Dois dias depois da polémica “rebentar”, no dia 26 de dezembro, o ministro das Finanças, Fernando Medina, e o ex-ministro da Infraestrutura e Habitação, Pedro Nuno Santos, pediram à administração da TAP “informações sobre o enquadramento jurídico do acordo” celebrado com Alexandra Reis, incluindo a indemnização paga.
A TAP veio explicar a saída de Alexandra Reis e respetiva indemnização. Segundo a companhia aérea, a indemnização de 500 mil euros brutos é cerca de um terço do valor pedido inicialmente por Alexandra Reis, e divide-se em várias fatias.

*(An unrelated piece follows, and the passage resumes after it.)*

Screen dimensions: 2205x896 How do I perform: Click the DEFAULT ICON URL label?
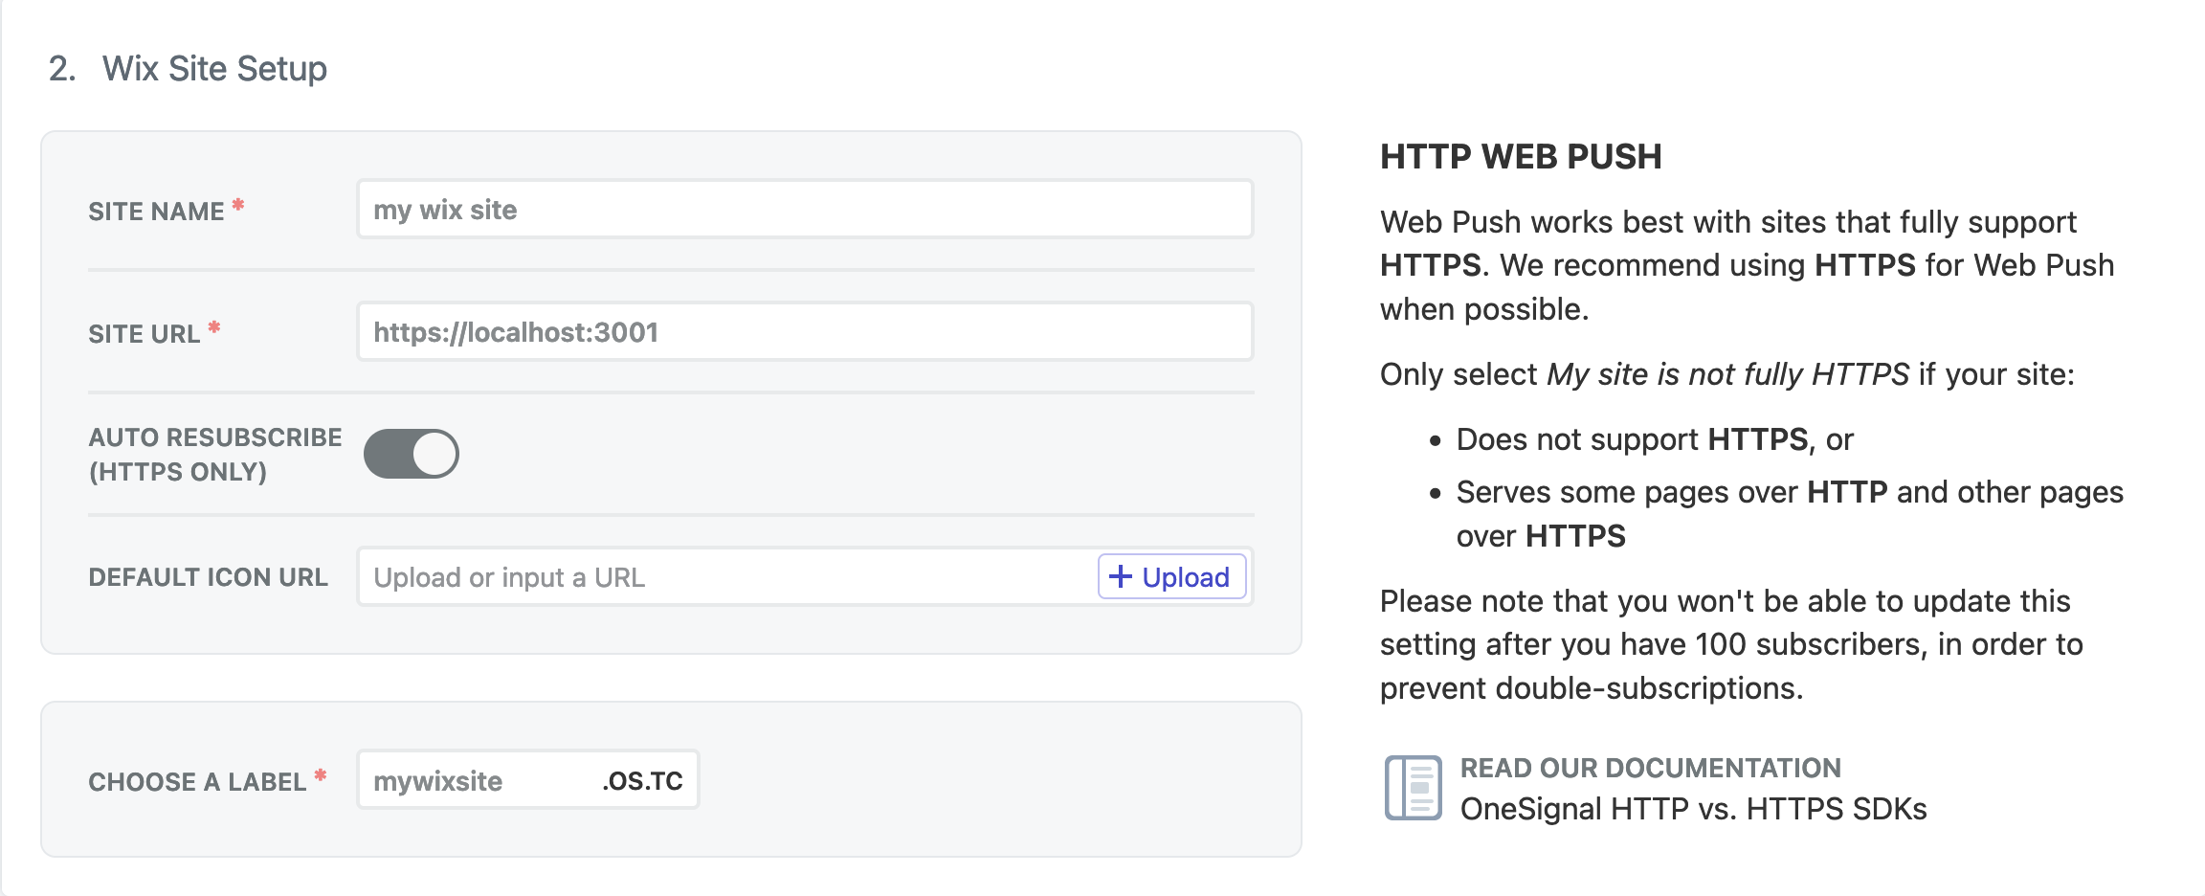pos(208,577)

Como os 107 mil euros para o pagamento de férias não gozadas. “Como contrapartida pela cessação de todas as referidas funções contratuais, e não obstante a pretensão inicial de AR [Alexandra Reis] se cifrar em 1.479.250 euros, foi possível reduzir e acordar um valor global agregado ilíquido de 500.000 euros a pagar” à atual governante, lê-se no documento da TAP divulgado.
No dia 27 de dezembro, Alexandra Reis apresentou o pedido de demissão, solicitado pelo ministro das Finanças. A ex-secretária de Estado do Tesouro assegurou que devolveria “de imediato” qualquer quantia que lhe tivesse sido paga e que acreditasse não estar no “estrito cumprimento da lei” na sua saída da companhia aérea.
O ministro das Finanças já garantiu não ter tido conhecimento prévio da atribuição da indemnização de 500 mil euros a Alexandra Reis. Fernando Medina garantiu também que, enquanto ministro da tutela, cumpriu com a sua “obrigação” quando pediu à ex-secretária de Estado do Tesouro para abandonar o cargo por considerar que foi “posta em causa a autoridade política do Ministério das Finanças”.
Dois dias depois da demissão de Alexandra Reis, foi a vez do ex-ministro das Infraestruturas e da Habitação, Pedro Nuno Santos, e o ex-secretário de Estado das Infraestruturas, Hugo Santos, – que admitiu ter conhecimento do pagamento da indemnização – apresentarem as suas demissões.